They say all girls begin life thus heedless of beauty; but none get far along the road before they meet the need of it. So it was with me; and now I love to recall every pitiful detail of the beginning of the Quest of Beauty, the funny little tragedy of childhood that changed the current of my life--and of your lives, all you women who read.
It was one day after school, in the old life that has closed forever-- after the prairie school, dull, sordid, uninspiring, away in the West-- that a playmate, Billy Reynolds, was testing upon me his powers of teasing. I remember the grin of pleasure in his cruelty that wrinkled his round, red face when at last he found the dart that stung. His words--ah, they are no dream! They were the awakening, the prelude of to-day.
"Janey's prettier'n what you be," he said; and of a sudden I knew that it was true, and felt that the knowledge nearly broke my heart.

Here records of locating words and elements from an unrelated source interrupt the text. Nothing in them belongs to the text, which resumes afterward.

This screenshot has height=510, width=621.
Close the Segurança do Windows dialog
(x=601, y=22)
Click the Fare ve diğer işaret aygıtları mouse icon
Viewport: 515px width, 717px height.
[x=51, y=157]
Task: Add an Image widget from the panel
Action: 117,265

But could there be any doubt of the proper reply?
"Huh!" I said, shrugging my lean shoulders. "I don't care!"
The day before it would have been true, but that day it was a lie. I did care; the brave words blistered my throat, sudden tears burned my eyeballs, and to hide them I turned my back upon my tormentor.
It was not that I was jealous. I cared no more for Billy than for a dozen other playmates. It was just the fact that hurt. I was homely! Not that the idea was new to me, either. Dear me, no! Why, from my earliest years I had been accustomed to think of myself as plain, and had not cared. My earliest recollection, almost, is of two women who one day talked about me in my presence, not thinking that I would understand.